EPA-1718 - Neuropathological Alterations in FTD Cases with C9ORF72 Mutation - New Insights

Abstract

A G4C2 repeat extension in the first intron of C9ORF72 is the most common cause of familial frontotemporal dementia with and without motoneuron disease or atypical Parkinsonism. We recently found that the characteristic p62 positive/TDP43 negative neuronal cytoplasmic inclusions (NCIs) mainly seen in cerebellum und hippocampus consist of different dipeptide repeat proteins (DPRs) generated by an ATG independent translation of stable sense and antisense transcripts of the extended intron.

After creating specific antibodies against all potential DPRs resulting from different reading frames, we investigated their regional and cellular distribution pattern in the central nervous system of autopsy cases with C9ORF72 mutation by immunohistochemistry.

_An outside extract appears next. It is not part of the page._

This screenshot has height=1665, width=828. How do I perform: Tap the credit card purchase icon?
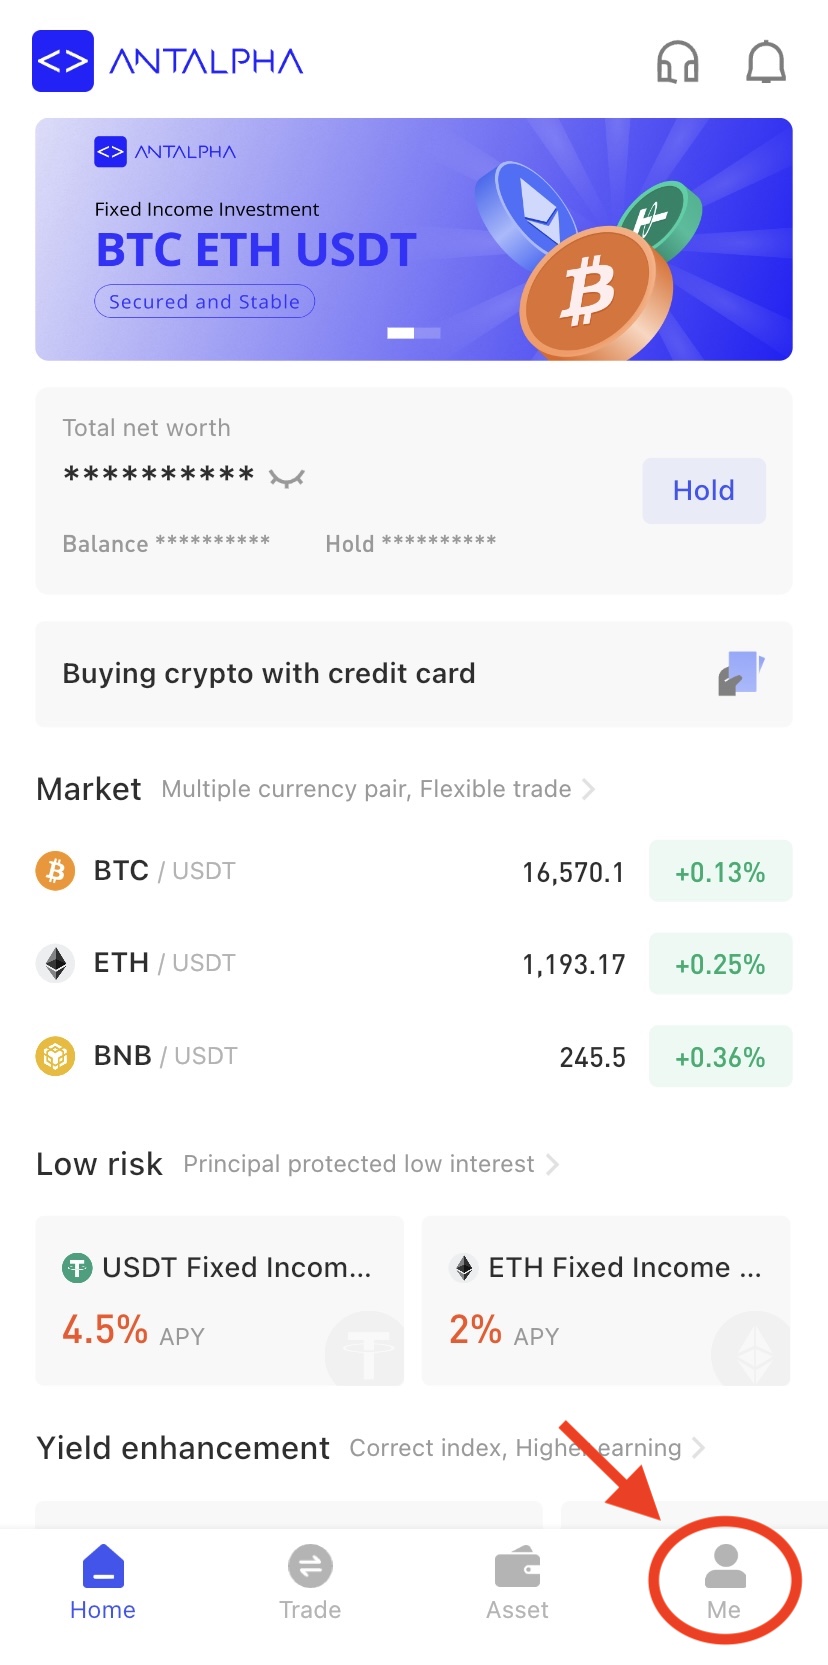click(x=741, y=673)
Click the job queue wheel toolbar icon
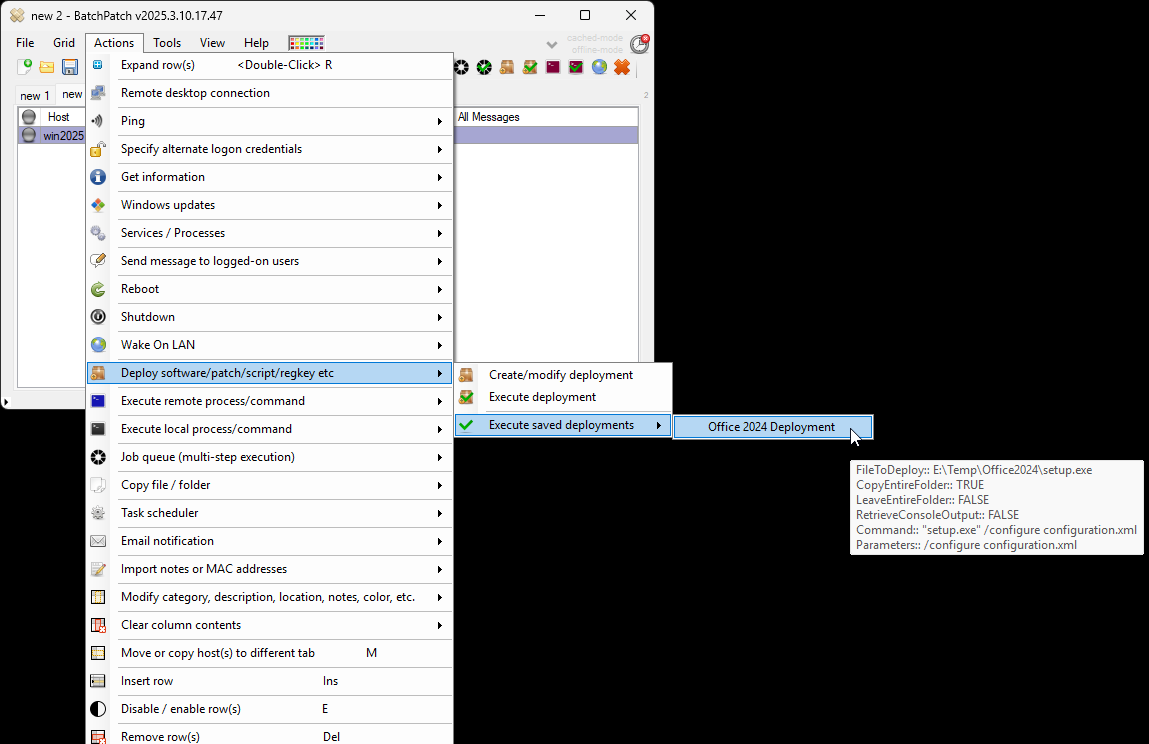This screenshot has width=1149, height=744. click(x=461, y=67)

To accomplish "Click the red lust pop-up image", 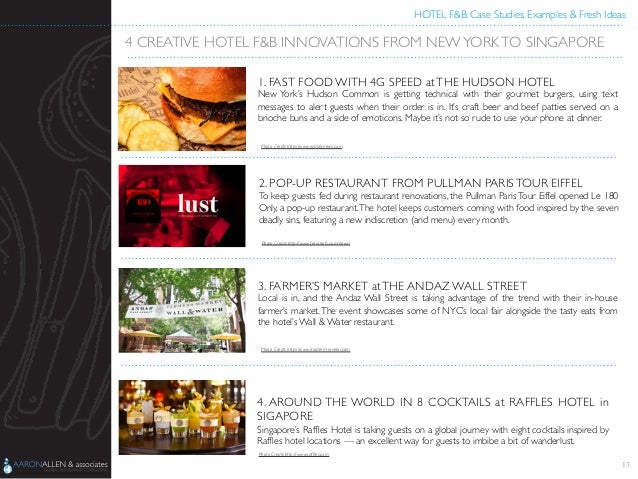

Aggregates of all DPRs were seen in neuronal cell bodies and processes. Glycine-alanine and glycine-prolin DPRs dominated. NCIs were abundant in all neocortical areas, in the hippocampal formation and in cerebellum, less frequent in subcortical nuclei, and rare in brain stem and spinal cord following a rostro-caudal gradient. Different DPRs were found in the same NCI. The regional distribution pattern of NCIs was similar in all clinical subtypes, and did not directly correlate with neurodegeneration. DPRs and TDP43 that usually also aggregates in C9ORF72 mutation cases were rarely co-localized in the same NCI. In case of co-localization DPR proteins formed a central core surrounded by TDP43.

The detection of DPR inclusions directly connects the mutation with specific neuropathological alterations. The formation of DPR inclusions seems to precede the formation of TDP43 inclusions. If there is a neurotoxic effect of DPRs, DPR inclusions might be neuroprotective.